Nestor López made sure he was the first person in line at the Escuela Instituto Técnico in the Kennedy neighborhood in Tegucigalpa for today's primary elections in Honduras.
"I have to be here because my family has suffered losses from this coup with our own flesh," he says, standing in front of the polling station for the Honduran resistance's LIBRE party.
Nestor's uncle was Roger Vallejo, a Honduran teacher and member of COPEMH, the country's largest teacher's association, who was gunned down in cold blood by the Honduran coup regime at a protest on July 30th, 2009. As with so many of the hundreds of other deaths since the U.S.-backed military coup in Honduras on June 28th, 2009, the death just solidified Vallejo's family's commitment to continue fighting for a new constitution and the re-foundation of the country.
One of the most recent developments in the ongoing resistance struggle has been the formation of a political arm of the resistance that will contend with the two traditional parties for power in the general elections of 2013. The party has agreed on ousted President Manuel Zelaya's wife Xiomara Castro de Zelaya as the consensus presidential candidate and hundreds of LIBRE candidates from four different currents within the resistance competed in today's Honduran primaries to represent the party in races for mayor, congress and also competed for positions in party leadership.
Though there were not many major complaints about the actual election process in today's primaries, these elections are taking place amidst a climate of terror and fear throughout the country. Dozens of candidates have been assassinated, peasants in the Aguán region are being killed off steadily by the guards of large land-owners like Miguel Facussé, politically-motivated femicides and targeting of the LGBTQ community continue to be rampant, threats against members of the resistance are commonplace and Honduras has become the murder capital of the world. Meanwhile nobody has been brought to justice for the deaths of hundreds of members of the resistance despite normalization of relations between Honduras and most of the rest of the world and a general media blackout about the ongoing human rights crisis in the country.
Despite this, millions of Hondurans came out to vote in today's primaries and the grassroots movements within the resistance have continued to escalate their struggles throughout the country to demand the re-foundation of the country from below. While there are important concerns within the resistance about the electoral process, today was historic for being the first Honduran election to break the two-party system.
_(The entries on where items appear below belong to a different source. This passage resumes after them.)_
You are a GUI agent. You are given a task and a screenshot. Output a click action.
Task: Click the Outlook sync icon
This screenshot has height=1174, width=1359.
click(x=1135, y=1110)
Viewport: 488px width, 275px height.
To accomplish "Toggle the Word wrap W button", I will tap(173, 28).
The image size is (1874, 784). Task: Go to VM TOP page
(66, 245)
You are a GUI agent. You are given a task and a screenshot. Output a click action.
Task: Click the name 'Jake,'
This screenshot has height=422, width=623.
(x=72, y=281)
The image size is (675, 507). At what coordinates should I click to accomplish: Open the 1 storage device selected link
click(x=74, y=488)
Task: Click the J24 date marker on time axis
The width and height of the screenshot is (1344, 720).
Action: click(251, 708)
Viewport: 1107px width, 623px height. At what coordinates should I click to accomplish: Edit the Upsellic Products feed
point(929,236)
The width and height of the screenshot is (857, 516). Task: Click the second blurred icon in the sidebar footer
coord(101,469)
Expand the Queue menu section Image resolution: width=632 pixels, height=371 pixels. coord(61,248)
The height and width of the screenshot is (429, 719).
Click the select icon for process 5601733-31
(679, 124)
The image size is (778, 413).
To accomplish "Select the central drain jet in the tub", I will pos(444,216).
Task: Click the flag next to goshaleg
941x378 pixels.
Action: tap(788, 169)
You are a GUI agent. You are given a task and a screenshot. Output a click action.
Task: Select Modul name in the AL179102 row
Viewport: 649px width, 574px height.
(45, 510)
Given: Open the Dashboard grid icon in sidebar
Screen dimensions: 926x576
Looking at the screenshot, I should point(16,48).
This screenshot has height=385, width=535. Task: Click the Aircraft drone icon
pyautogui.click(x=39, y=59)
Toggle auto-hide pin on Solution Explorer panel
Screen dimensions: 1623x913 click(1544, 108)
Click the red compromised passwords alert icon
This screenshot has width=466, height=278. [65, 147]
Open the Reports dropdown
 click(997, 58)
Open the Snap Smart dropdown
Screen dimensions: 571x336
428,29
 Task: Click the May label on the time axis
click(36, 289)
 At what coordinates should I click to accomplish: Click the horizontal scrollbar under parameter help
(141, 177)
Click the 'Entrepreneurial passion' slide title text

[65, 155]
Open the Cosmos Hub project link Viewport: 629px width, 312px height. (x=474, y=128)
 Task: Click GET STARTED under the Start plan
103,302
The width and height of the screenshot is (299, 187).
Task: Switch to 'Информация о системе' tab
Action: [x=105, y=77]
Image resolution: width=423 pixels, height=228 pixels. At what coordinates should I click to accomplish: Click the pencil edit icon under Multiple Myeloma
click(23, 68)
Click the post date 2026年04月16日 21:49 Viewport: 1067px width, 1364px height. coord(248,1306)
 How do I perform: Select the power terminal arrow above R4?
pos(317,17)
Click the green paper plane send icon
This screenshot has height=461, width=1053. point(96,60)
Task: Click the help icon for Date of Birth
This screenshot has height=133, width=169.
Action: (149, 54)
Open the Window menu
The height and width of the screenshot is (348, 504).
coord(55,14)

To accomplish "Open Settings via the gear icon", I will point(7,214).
Once the winners of today's primary become clear and campaigning begins, everybody expects an intense year of campaigning and repression.
People will be especially watching the candidacy of the woman they affectionately call by her first name - Xiomara. She captured the popular imagination by not leaving the country after the coup and marching with the resistance throughout the last three years despite the risk to her own life. While the electoral struggle is just one amongst many arenas of the resistance struggle, it is one that will likely dominate national headlines in the year ahead.
For Hondurans like Nestor López, the inspiration of family members and friends who have given their lives for the dream of a new Honduras will continue to wake them early for the many long days of struggle between now and the election and beyond, illustrating the meaning to the oft-heard chant, "blood of martyrs, seeds of freedom!"